Write the next part of the blog post on PatIndex range searches, picking up right after its last sentence.
Start of Source document
Monday, December 10, 2012

Range Non Existence(^) Searches Using PatIndex

We all know that PatIndex is one of the cool features of T-SQL. It helps to locate the position of the pattern in a given string.

We can also use PatIndex to do range searches. For Example, "[A-Z]" would search for any alphabetical character. "[0-9]" would search for any numeric character.  With the use of these range searches, it gets much easier to find out data issues.

Let us execute the following queries to generate some data for our learning.

  CREATE TABLE #t1 (PATCHECK VARCHAR(20))

  INSERT INTO #T1 (PATCHECK) VALUES ('ABCDEFGHIJKLMN')

  INSERT INTO #T1 (PATCHECK) VALUES ('SIVA PAT INDEX CHECK')

  INSERT INTO #T1 (PATCHECK) VALUES ('SIVA 123')

  INSERT INTO #T1 (PATCHECK) VALUES ('SIVA 123 !@#')

  INSERT INTO #T1 (PATCHECK) VALUES ('123456789')

  INSERT INTO #T1 (PATCHECK) VALUES ('!@#$%^&')

if you select everything from this table, this is how it will look like.
End of Source document
Start of Provided data
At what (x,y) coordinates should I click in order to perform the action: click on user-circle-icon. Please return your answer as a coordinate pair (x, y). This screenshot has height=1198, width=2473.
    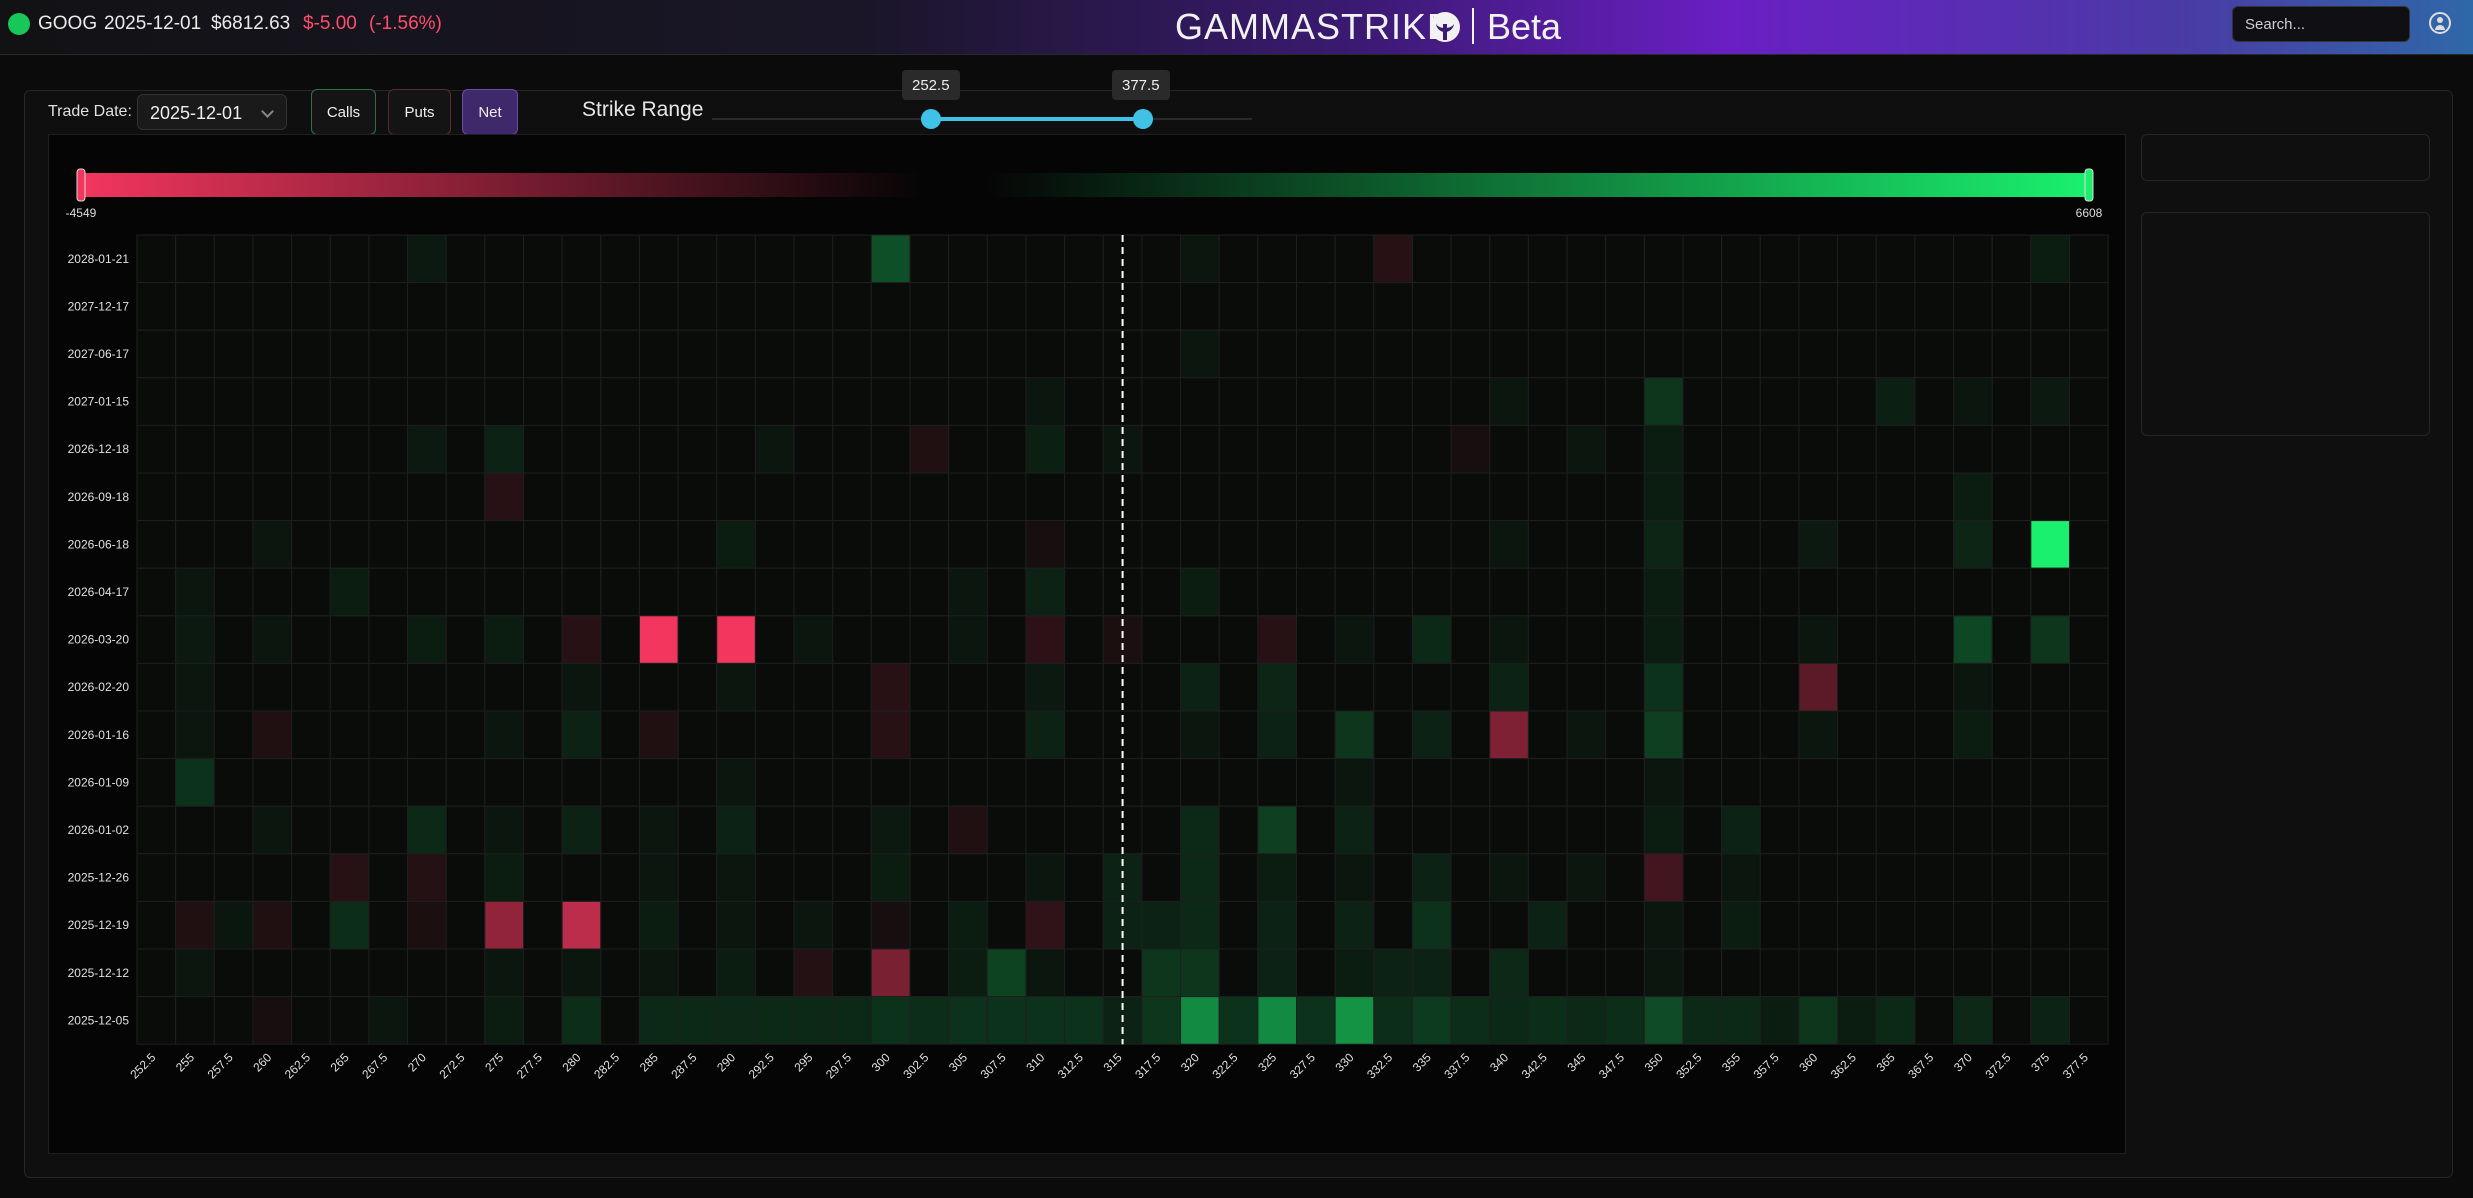
    Looking at the image, I should click on (2440, 23).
End of Provided data
_Task response_:
Query  - 0
  SELECT * FROM #T1
    ABCDEFGHIJKLMN
    SIVA PAT INDEX CHECK
    SIVA 123
    SIVA 123 !@#
    123456789
    !@#$%^&


Now, Let us execute a simple PatIndex Search. 

Query-1

  SELECT *
  FROM #T1 
  WHERE PATINDEX('%SIVA%',PATCHECK) > 0 

This query would return any row that has the string "SIVA" in it. The results will look like below.     
   SIVA PAT INDEX CHECK
   SIVA 123
   SIVA 123 !@#

Range Search
Here is the example for a range search.
The below mentioned query means that any row that does not have an alphabetical character. 

Query - 2

  SELECT *
  FROM #T1 
  WHERE PATINDEX('%[A-Z]%',PATCHECK)  = 0


results would look like
  123456789
    !@#$%^&

The below mentioned query means that any row that contains (notice the difference in the operator. Previous one was =0, this one below is > 0) alphabetical character. 

Query - 3
  SELECT *
  FROM #T1 
  WHERE PATINDEX('%[A-Z]%',PATCHECK)  > 0

results would look like 
   ABCDEFGHIJKLMN
   SIVA PAT INDEX CHECK
   SIVA 123
   SIVA 123 !@#

Range Search with Not Operator

"Not Operator" is added in front of the range set like this [^A-Z] . This means that any non alphabetical character. 

Query - 4 
  SELECT *
  FROM #T1 
  WHERE PATINDEX('%[^A-Z]%',PATCHECK)  > 0

results would look like 
SIVA PAT INDEX CHECK
SIVA 123
SIVA 123 !@#
123456789
!@#$%^&

Note that even though query 2 and Query 4 looks similar, they are not producing the same results.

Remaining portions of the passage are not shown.